# [Exercise text]
Executive Director of Newark, New Jersey’s Renaissance Community Development Corporation Center, Inc. (RCDCC) whose mission is to provide a safe, healthy living environment, enhanced by supportive services that address the special needs of low income and homeless people. RCDCC provides neighborhood revitalization for the community through job training, substance abuse recovery, after care, summer youth programs and basic needs for families. Additionally, their goal is to return at-risk individuals and families to society with the skills, knowledge, and attitudes and values necessary to support a rewarding and productive lifestyle. Encouraging academic enrichment and employability training opportunities to at-risk individuals and families with children, add to the number of self-sufficient community members who are productive citizens.

# [Task instructions]
Can you reproduce, word for word, the portion of the RCDCC passage starting at "Executive Director of" and ending at "are productive citizens."?

# [Exercise data]
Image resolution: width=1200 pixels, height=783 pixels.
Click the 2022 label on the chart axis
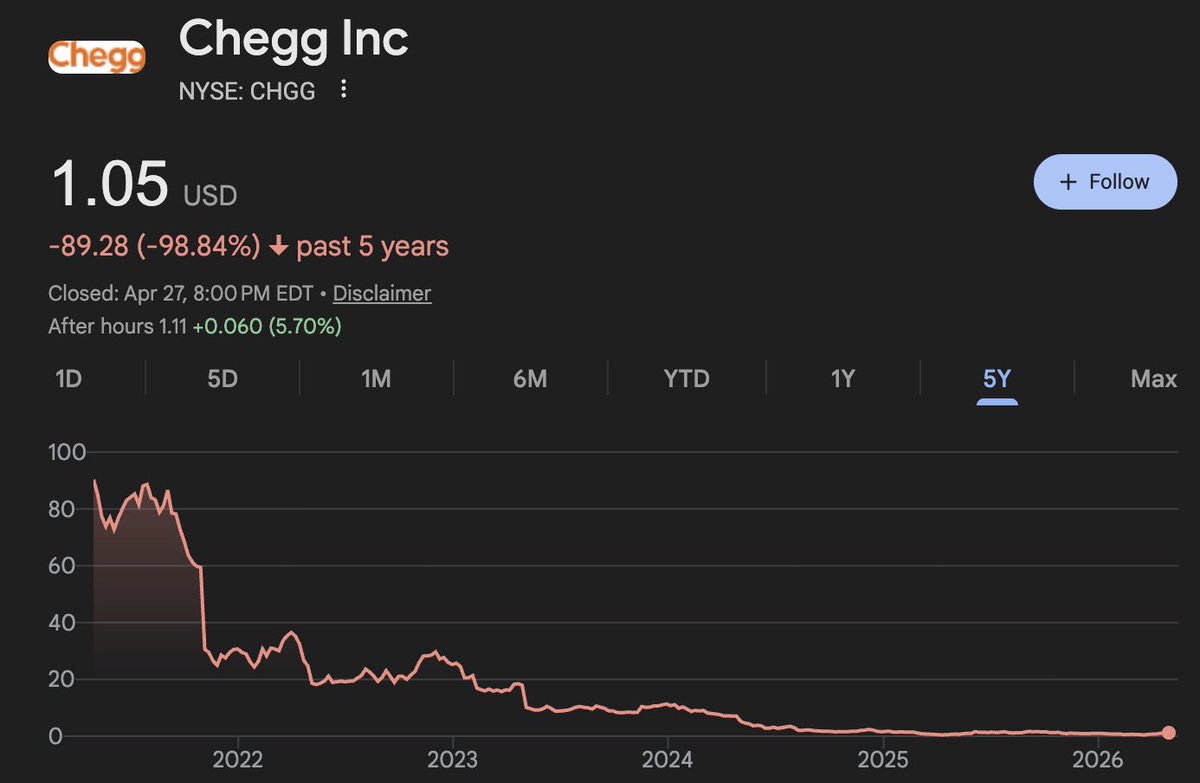pyautogui.click(x=238, y=757)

# [Worked solution]
Executive Director of Newark, New Jersey’s Renaissance Community Development Corporation Center, Inc. (RCDCC) whose mission is to provide a safe, healthy living environment, enhanced by supportive services that address the special needs of low income and homeless people. RCDCC provides neighborhood revitalization for the community through job training, substance abuse recovery, after care, summer youth programs and basic needs for families. Additionally, their goal is to return at-risk individuals and families to society with the skills, knowledge, and attitudes and values necessary to support a rewarding and productive lifestyle. Encouraging academic enrichment and employability training opportunities to at-risk individuals and families with children, add to the number of self-sufficient community members who are productive citizens.